::: EXTRACTED RECORDS

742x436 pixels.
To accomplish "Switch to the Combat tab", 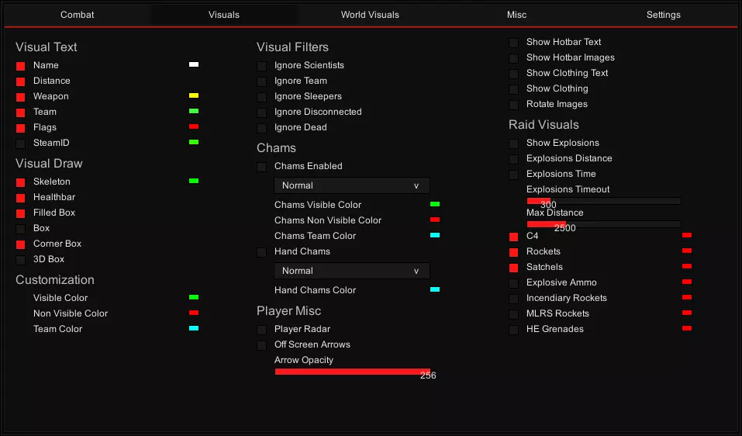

::::::
::: EXTRACTED RECORDS

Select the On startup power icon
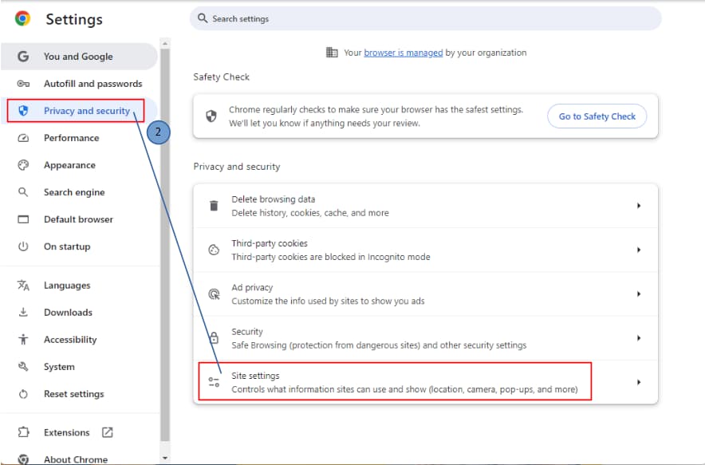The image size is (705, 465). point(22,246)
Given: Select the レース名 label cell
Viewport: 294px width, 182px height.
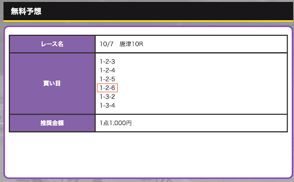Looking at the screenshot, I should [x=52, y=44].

::::::
::: EXTRACTED RECORDS

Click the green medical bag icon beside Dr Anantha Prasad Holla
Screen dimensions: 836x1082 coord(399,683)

::::::

In the listing above, find the line containing "742x436 pixels." and the line containing "to the Combat"; print those lines and every line between them exactly, leaving out pictures.

◆ EXERCISE RESPONSE:
742x436 pixels.
To accomplish "Switch to the Combat tab", 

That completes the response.